## Training a Custom Geoparser Model

You may have noticed that some locations in our map are incorrectly identified or resolved. This is a common issue when working with domain-specific text or regional data. The good news is that we can train a custom model to improve accuracy for our specific use case.

### Why Train a Custom Model?

The pre-trained geoparser works well for general text, but it may struggle with:
- **Domain-specific terminology** (academic jargon, local place names)
- **Regional variations** (local nicknames for places)
- **Context-specific disambiguation** (distinguishing between places with similar names)

Let's demonstrate how to create training data and fine-tune the model.

### Step 1: Preparing Training Data

Training data must be formatted as a list of dictionaries, where each document contains:
- **text**: The raw text content
- **toponyms**: List of location mentions with their positions and correct location IDs

Here's the required format:

In [None]:
# Example training corpus format for JMU-specific locations
train_corpus = [
    {
        "text": "I'm studying at James Madison University in Harrisonburg, Virginia.",
        "toponyms": [
            {
                "text": "Harrisonburg",
                "start": 44,  # Starting character position
                "end": 56,    # Ending character position
                "loc_id": "4761681"  # GeoNames ID for Harrisonburg, VA
            },
            {
                "text": "Virginia",
                "start": 58,
                "end": 66,
                "loc_id": "6254928"  # GeoNames ID for Virginia state
            }
        ]
    },
    {
        "text": "The campus is near downtown Harrisonburg and the Shenandoah Valley.",
        "toponyms": [
            {
                "text": "Harrisonburg",
                "start": 28,
                "end": 40,
                "loc_id": "4761681"
            },
            {
                "text": "Shenandoah Valley",
                "start": 49,
                "end": 66,
                "loc_id": "4787534"  # GeoNames ID for Shenandoah Valley
            }
        ]
    }
]

print("✅ Training corpus format example created!")
print(f"Number of training documents: {len(train_corpus)}")
print(f"First document text: '{train_corpus[0]['text']}'")
print(f"Number of toponyms in first document: {len(train_corpus[0]['toponyms'])}")

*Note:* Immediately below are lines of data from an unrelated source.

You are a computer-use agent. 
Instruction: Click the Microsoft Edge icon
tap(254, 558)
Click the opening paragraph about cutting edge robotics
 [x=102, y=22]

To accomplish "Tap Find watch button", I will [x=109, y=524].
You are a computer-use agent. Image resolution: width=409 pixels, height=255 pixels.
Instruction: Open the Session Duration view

### Step 2: Initialize the GeoparserTrainer

The `GeoparserTrainer` allows us to fine-tune existing models or train from scratch. Key parameters:

- **spacy_model**: Used for tokenization and validating annotations
- **transformer_model**: The model to be fine-tuned 
- **gazetteer**: Must match the knowledge source used for annotations

In [None]:
try:
    from geoparser import GeoparserTrainer
    
    print("Initializing GeoparserTrainer...")
    trainer = GeoparserTrainer(
        spacy_model="en_core_web_trf",                    # Same as our geoparser
        transformer_model="dguzh/geo-all-distilroberta-v1", # Model to fine-tune
        gazetteer="geonames"                              # Knowledge source
    )
    print("✅ GeoparserTrainer initialized successfully!")
    
except ImportError:
    print("❌ GeoparserTrainer not available in this version")
    print("This is a demonstration of the training process")
except Exception as e:
    print(f"❌ Error initializing trainer: {e}")
    print("This is normal - we're demonstrating the training workflow")

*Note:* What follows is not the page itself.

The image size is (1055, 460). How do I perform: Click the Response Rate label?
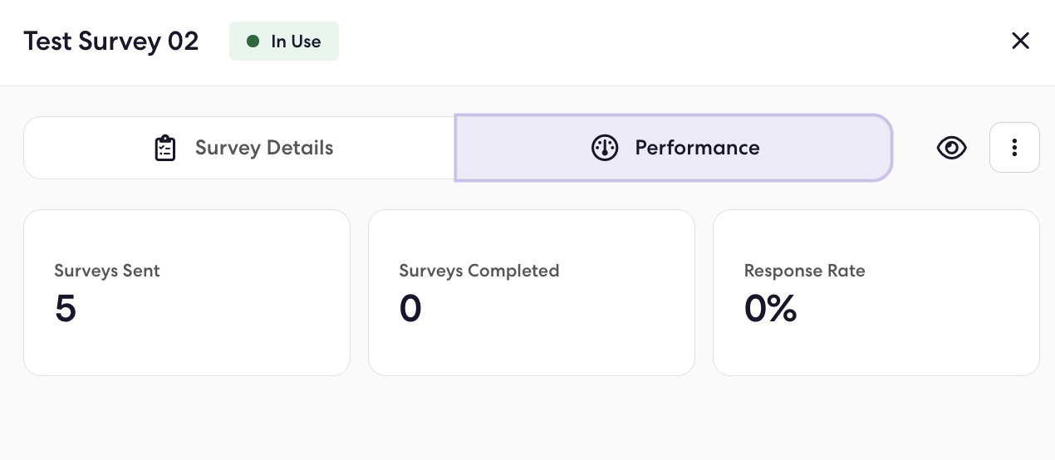(x=805, y=271)
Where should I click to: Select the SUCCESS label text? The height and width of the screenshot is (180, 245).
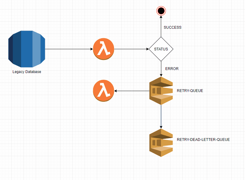click(172, 28)
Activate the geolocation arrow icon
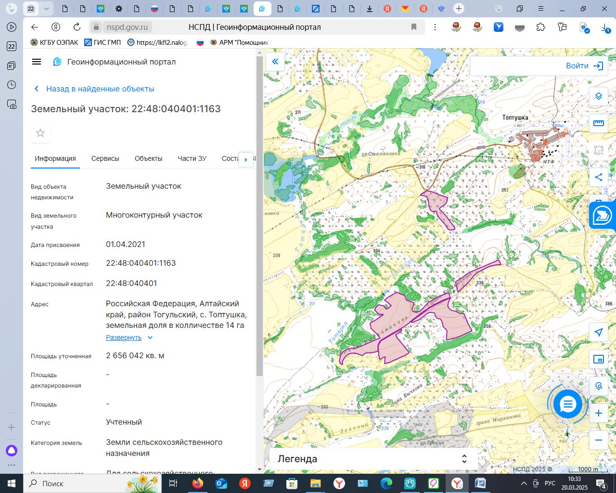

### Step 3: Training Workflow

Here's the complete workflow for training a custom model:

1. **Load annotations**: Convert training corpus to GeoDoc objects
2. **Train model**: Fine-tune the transformer model
3. **Evaluate**: Test performance on evaluation data
4. **Use custom model**: Deploy the improved model

In [None]:
# STEP 1: Load and annotate training data
print("🔧 TRAINING WORKFLOW DEMONSTRATION")
print("=" * 50)

# This is demonstration code - actual training would require more data
if 'trainer' in locals():
    print("Step 1: Loading annotations...")
    # train_docs = trainer.annotate(train_corpus)
    print("✅ Training corpus would be converted to GeoDoc objects")
    
    print("\nStep 2: Training the model...")
    # trainer.train(
    #     train_docs, 
    #     output_path="models/jmu_custom_geoparser", 
    #     epochs=3, 
    #     batch_size=8
    # )
    print("✅ Model would be fine-tuned and saved")
    
    print("\nStep 3: Evaluating performance...")
    # eval_docs = trainer.annotate(eval_corpus)
    # eval_docs = trainer.resolve(eval_docs) 
    # metrics = trainer.evaluate(eval_docs)
    print("✅ Model performance would be measured")
    
    print("\nStep 4: Using the custom model...")
    # custom_geo = Geoparser(
    #     transformer_model="models/jmu_custom_geoparser",
    #     spacy_model='en_core_web_trf',
    #     gazetteer='geonames'
    # )
    print("✅ Custom model would be loaded for improved accuracy")
    
else:
    print("⚠️  GeoparserTrainer not available - this is a demonstration")
    print("In practice, you would:")
    print("1. Collect 100+ annotated examples")
    print("2. Train for 3-5 epochs") 
    print("3. Evaluate on held-out test data")
    print("4. Deploy the improved model")

print("\n" + "=" * 50)

### Step 4: Evaluation Metrics

When training a custom model, you'll get these performance metrics:

- **Accuracy**: Proportion of toponyms resolved to the exact correct location
- **Accuracy@161km**: Proportion resolved within 161km (100 miles) of correct location  
- **MeanErrorDistance**: Average distance in kilometers between predicted and correct locations
- **AreaUnderTheCurve**: Distribution of error distances (lower is better)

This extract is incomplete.